- **Records for the exercise**

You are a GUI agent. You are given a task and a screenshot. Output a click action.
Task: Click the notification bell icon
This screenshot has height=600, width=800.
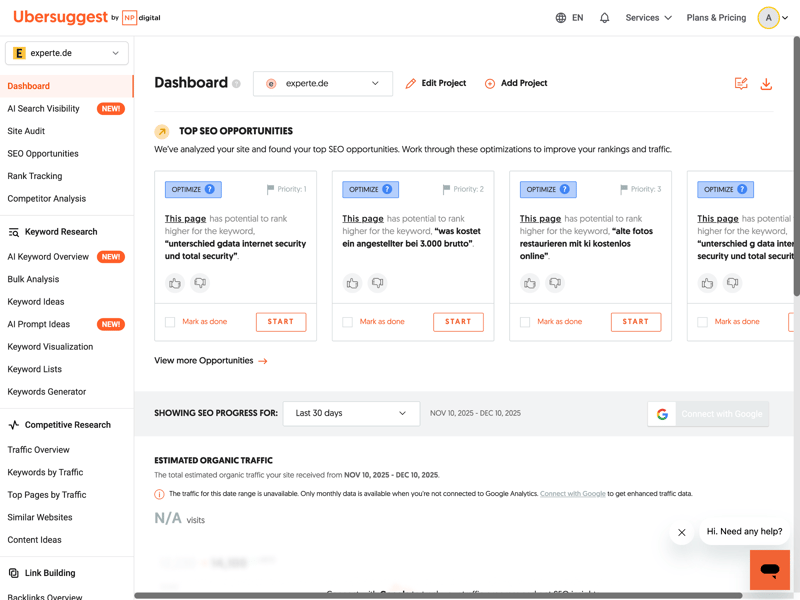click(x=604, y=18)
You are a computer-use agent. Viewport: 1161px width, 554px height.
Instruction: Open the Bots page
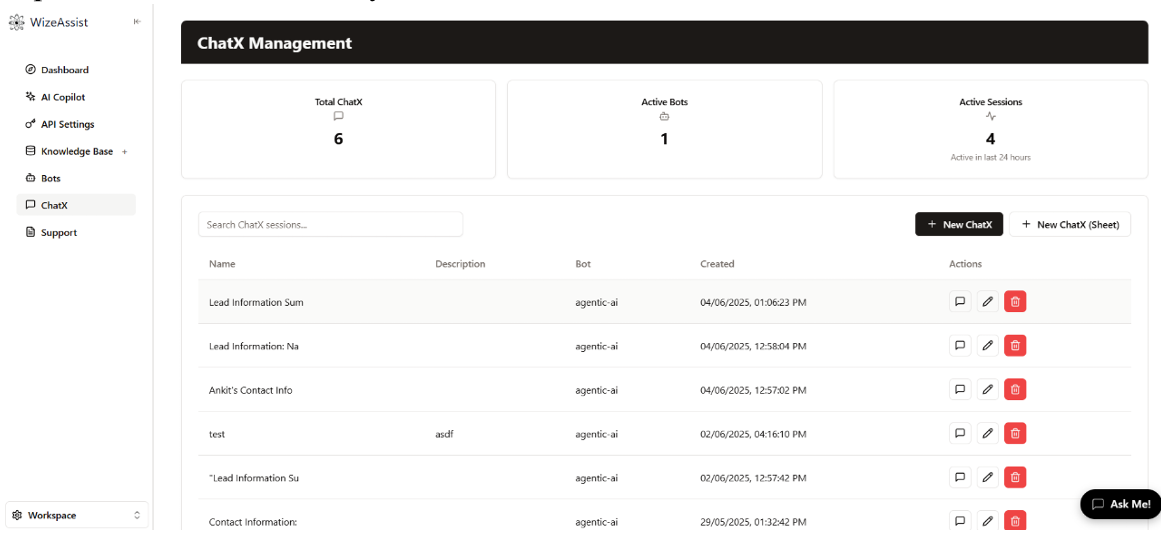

- **Task details**
Pictures do not belong in the copy. Repeat exactly each line from the one with "This screenshot has height=600, width=800." through the end of the listing.

- **Result of the task**
This screenshot has height=600, width=800.
click(x=604, y=18)
You are a computer-use agent. Viewport: 1161px width, 554px height.
Instruction: Open the Bots page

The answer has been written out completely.